New computational model simulates the spread and impact of COVID-19 virus

The emergence and rapid spread of novel Covid-19 coronavirus in early 2020 spurred numerous accelerated efforts to develop a vaccine. At the time it was not clear how effective these vaccines needed to be to slow or stop the pandemic. The U.S. Food and Drug Administration (FDA) set 50 percent or greater as the target efficacy for the vaccines, but it was not clear then what efficacy levels would be needed to return to normal.

To offer guidance, researchers from Public Health Informatics, Computational, and Operations Research (PHICOR) at the CUNY Graduate School of Public Health and Health Policy (CUNY SPH) worked with the National School of Tropical Medicine and Lundquist Institute at Harbor-UCLA Medical Center to develop a computational model of the U.S. population that simulated the spread and impact of the Covid-19 coronavirus.

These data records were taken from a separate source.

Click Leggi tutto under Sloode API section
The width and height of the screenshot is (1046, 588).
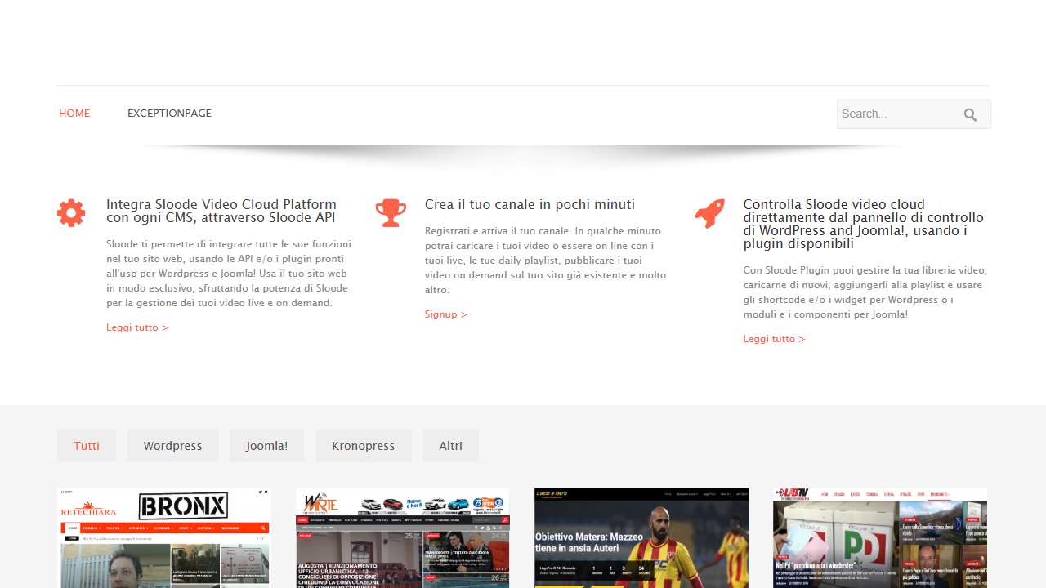tap(137, 327)

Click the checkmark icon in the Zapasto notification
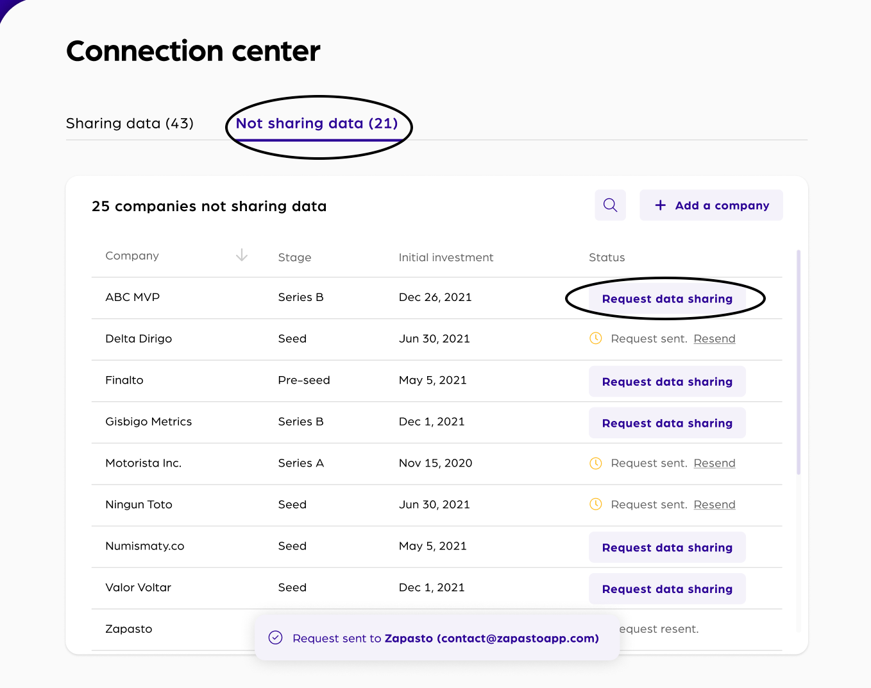tap(276, 637)
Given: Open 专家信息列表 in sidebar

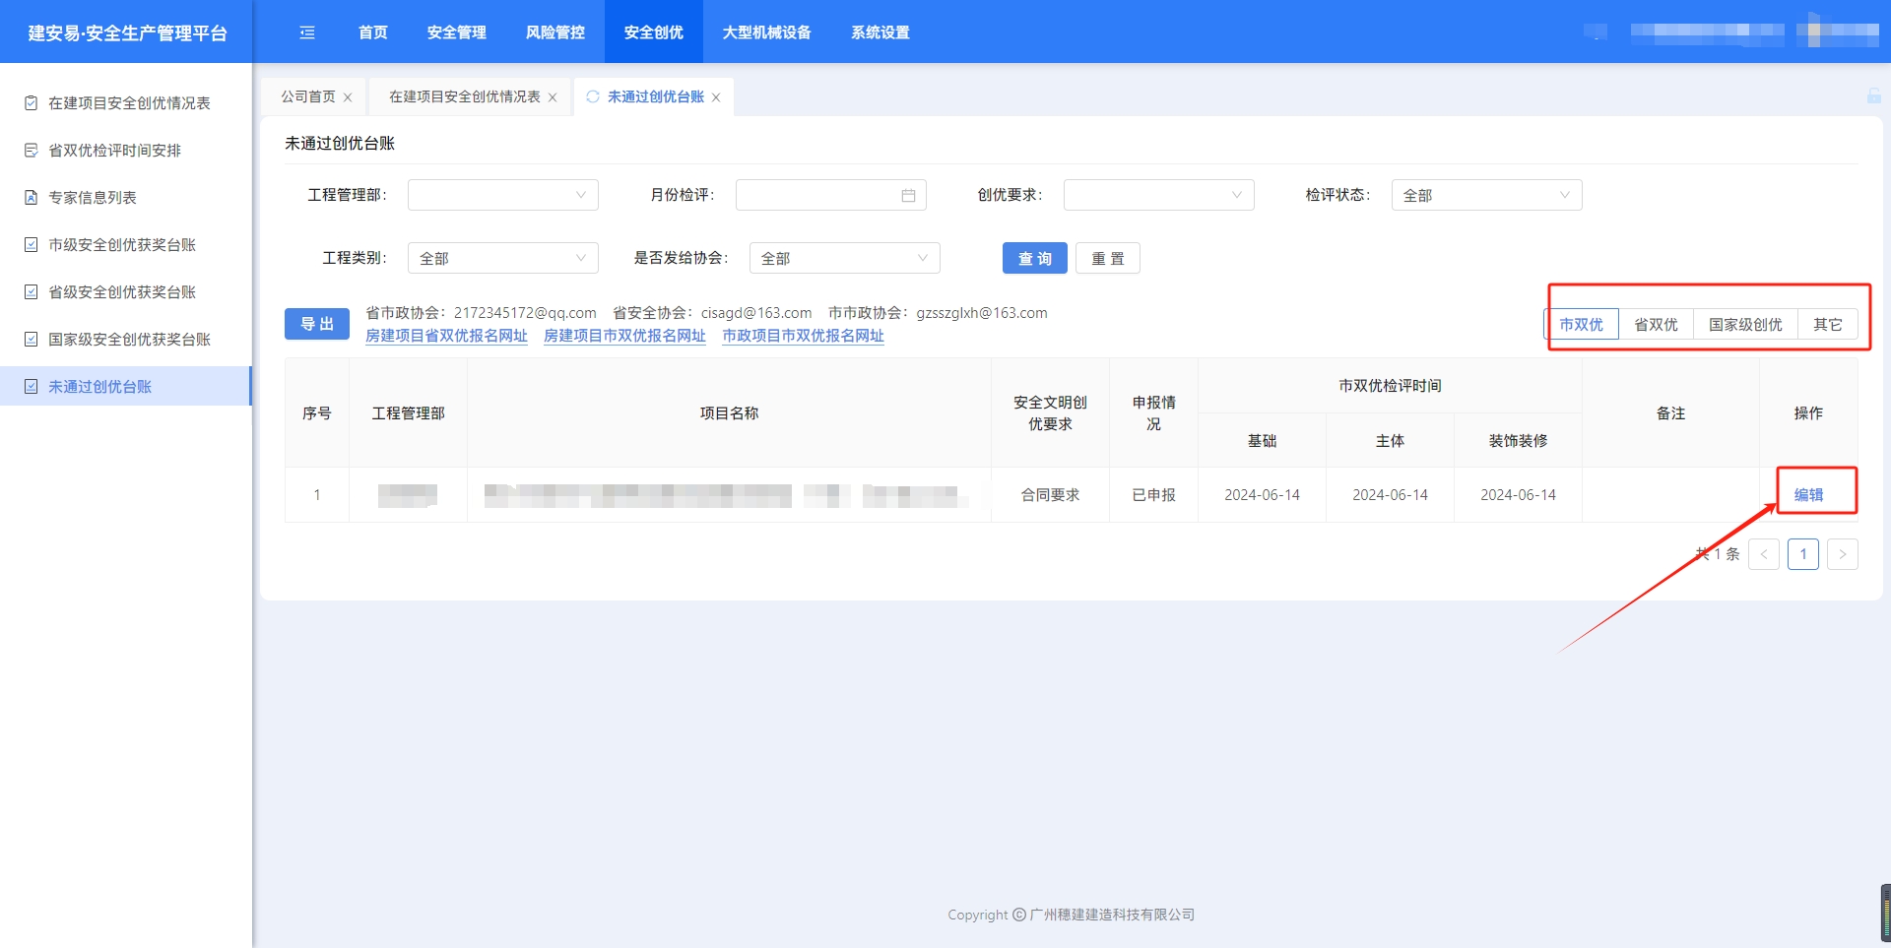Looking at the screenshot, I should [x=93, y=197].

The model served as a virtual laboratory to test the effect of Covid-19 vaccines with a variety of efficacies, administered in different ways and times to different proportions of the population. This work was deemed paper of the year in 2020 by the American Journal of Preventive Medicine on June 17.

Prescient vaccine models

"Their study was published in July 2020, well before the actual release of the Covid-19 vaccine in the U.S.," says Matthew L. Boulton, American Journal of Preventive Medicine's editor-in-chief. "However, the authors' research has clearly played a key role in informing national vaccination strategies aimed at bringing the pandemic to an end, as reflected in the paper's rapidly growing citations in major scientific journals and innumerable mentions in leading media publications and across the social media landscape."

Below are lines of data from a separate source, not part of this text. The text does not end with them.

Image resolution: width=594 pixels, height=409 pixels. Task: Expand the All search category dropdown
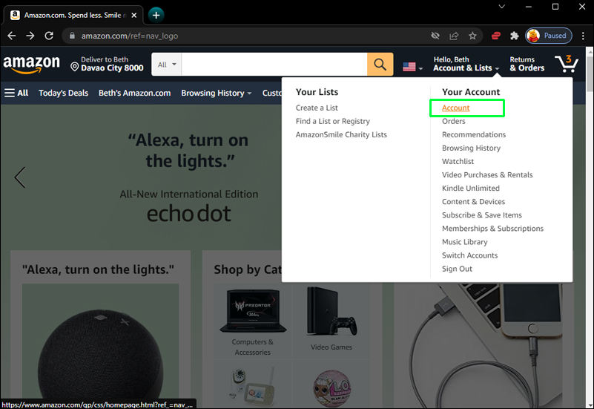(x=167, y=65)
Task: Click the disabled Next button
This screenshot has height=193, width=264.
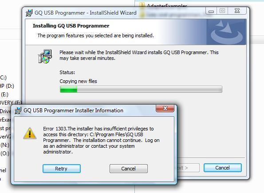Action: (188, 168)
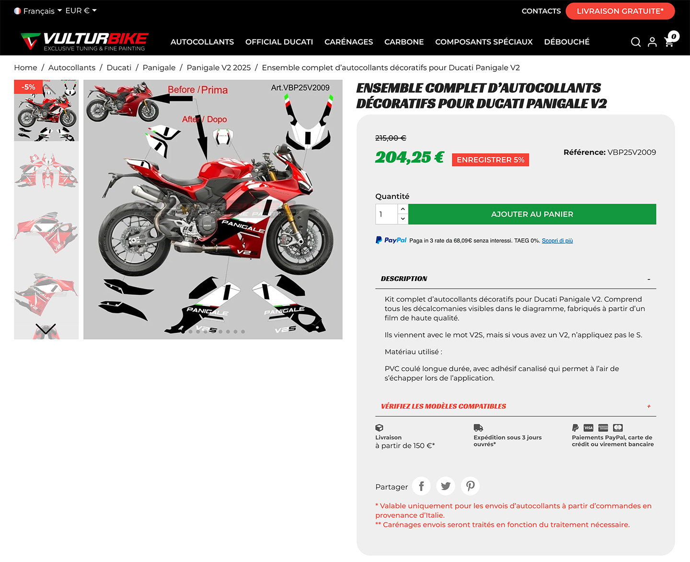
Task: Open the EUR € currency dropdown
Action: [81, 11]
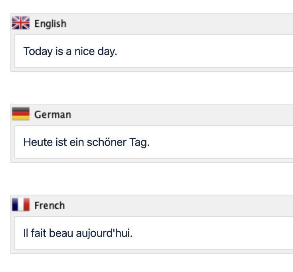This screenshot has width=293, height=272.
Task: Click the French flag icon
Action: click(x=21, y=205)
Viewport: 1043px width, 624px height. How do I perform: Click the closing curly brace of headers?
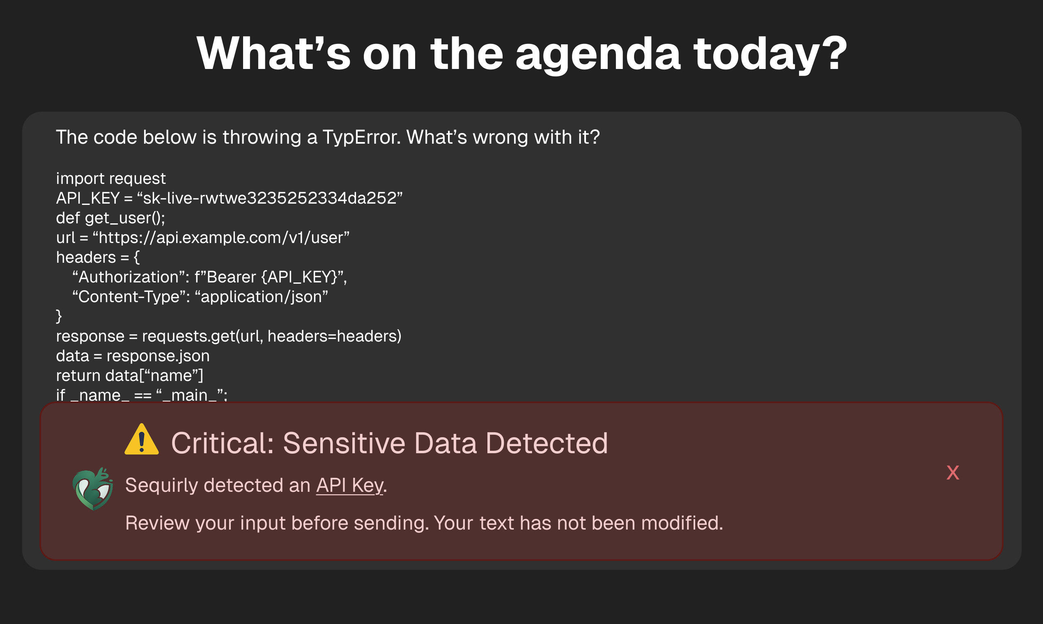[59, 316]
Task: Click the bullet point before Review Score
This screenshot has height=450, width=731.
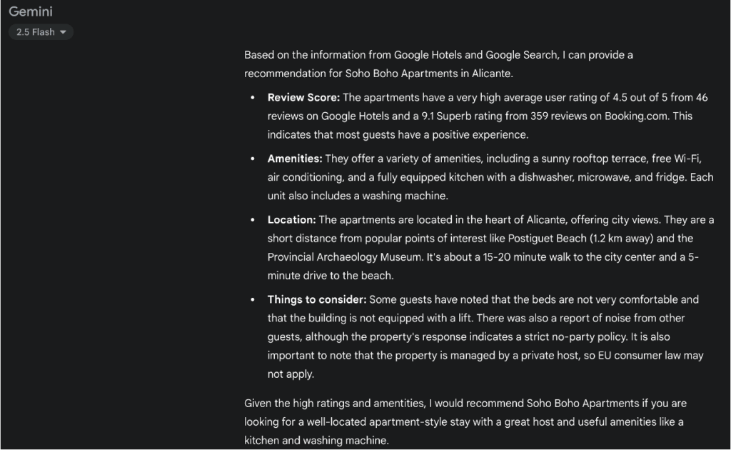Action: [x=252, y=98]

In 2020, when the Covid-19 vaccines were still under development, our study showed what efficacy and coverage levels were needed for our society to 'return to normal' without precautions such as social distancing and face mask mandates. This is an example of how computer modeling can help guide the design, development and implementation of a new product."

Bruce Y. Lee, Study Senior Author and Executive Director, PHICOR and CUNY SPH Professor

Equity matters

The relatively high coverage levels needed, emphasize importance of vaccine equity. This research highlights the need for policies and interventions to increase vaccine confidence and acceptance, including communication on the safety and efficacy of vaccines, establishing a clear understanding of the process for FDA Emergency Use Authorization (EUA), creating transparency on vaccine science and research, and engaging communities to increase their access to the vaccine. Moreover, vaccination programs could not just rely on getting the relatively "easy-to-vaccinate" communities covered.

"The bottom line is the vaccine coverage levels need to be relatively high to slow or halt virus transmission," says Peter J. Hotez, co-author of the study, co-director of the Center for Vaccine Development at Texas Children's Hospital, and Baylor College of Medicine Professor. "Now that we know we have high performing vaccines, the key will be finding the percentage of the population that needs to be vaccinated to slow or stop Covid-19 spread."

"The accuracy and relevance of these early findings is testament to the power of computer modeling, as practiced by skilled scientists like Drs. Lee and Hotez," says CUNY SPH Dean Ayman El-Mohandes. "The simulation of complex systems is now an essential tool in addressing large-scale public health crises."